July 31, 2009

Multicore Video Decoding with MPlayer, Part 2

Article Source Linux Developer Network
July 31, 2009, 7:14 am

Last time around we took a look at using the ffmpeg-mt multithreaded version of ffmpeg in order to speed up high definition h264 decoding. This time around we'll try to use more cores again; the hundreds of stream processing units that live on your graphics card.

For this article you will need a recent NVidia graphics card, a GeForce 8 or later and the closed source NVidia graphics drivers. Recently NVidia added the Video Decode and Presentation API for Unix (VDPAU) to allow the GPU on your graphics card to perform some of the video stream decoding work.

If you have the closed source NVidia drivers installed and obtain MPlayer from its subversion repository then VDPAU will be detected during ./configure. Once MPlayer is configured, compiled, and installed, the main thing you might have to do is update your ~/.mplayer/codecs.conf file to tell MPlayer about the VDPAU codecs.

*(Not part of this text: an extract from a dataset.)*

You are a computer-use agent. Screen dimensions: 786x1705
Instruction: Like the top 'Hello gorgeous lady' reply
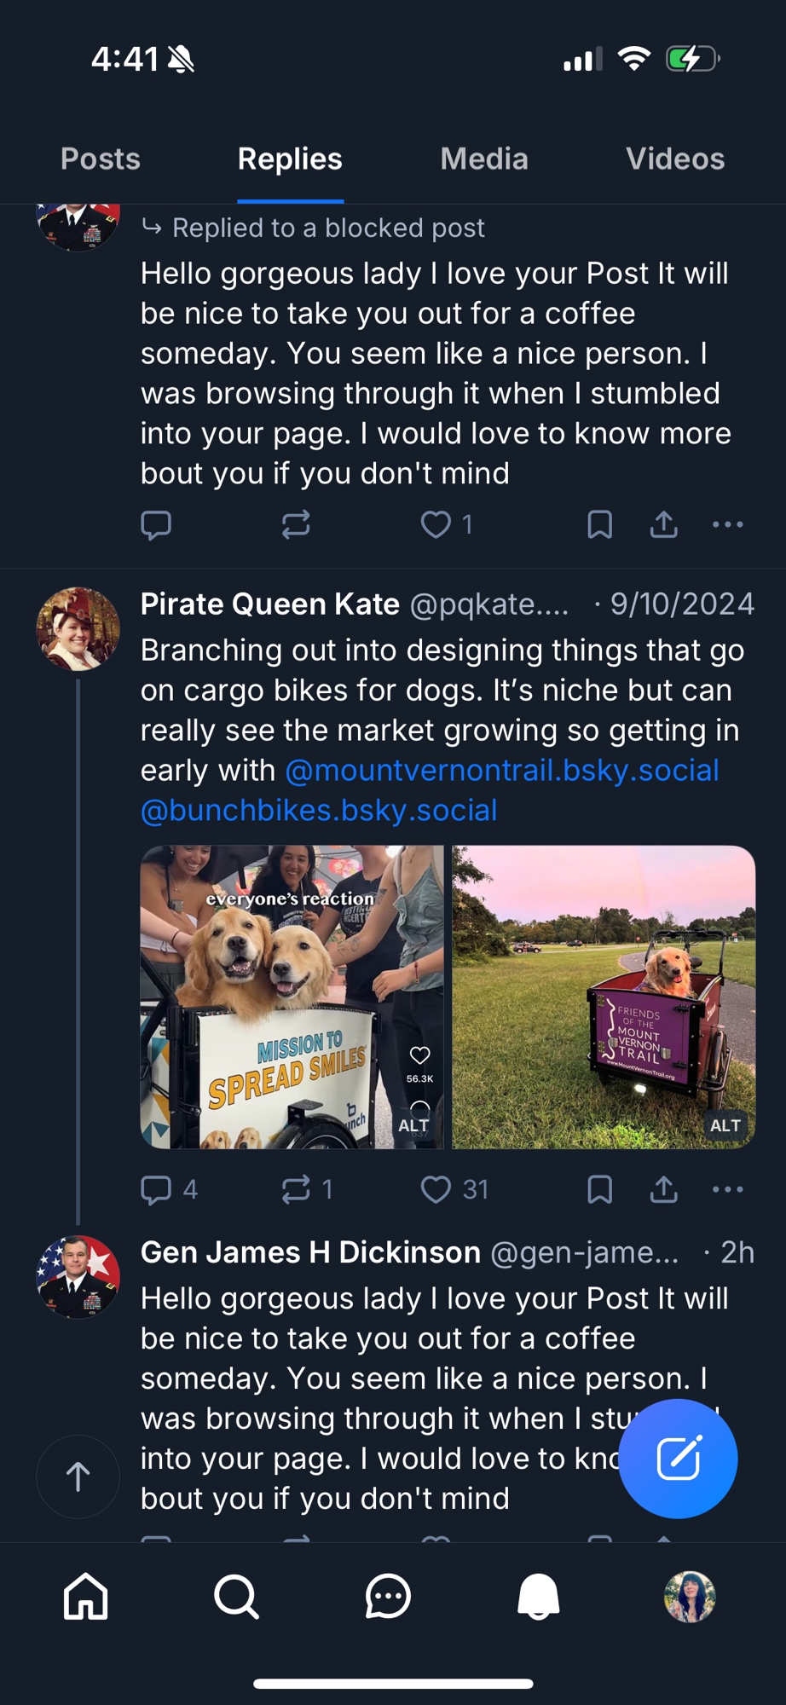click(436, 524)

I find it convenient to have to MPlayer commands, running "mplayer" runs the non VDPAU version and mplayer-vdpau will use the GPU for decoding. This way, if GPU decoding of a video file fails for any reason I can quickly revert to using CPU only decoding. The mplayer-vdpau file is a simple shell script shown below which runs mplayer with a different codes.conf file which enables the use of VDPAU codecs.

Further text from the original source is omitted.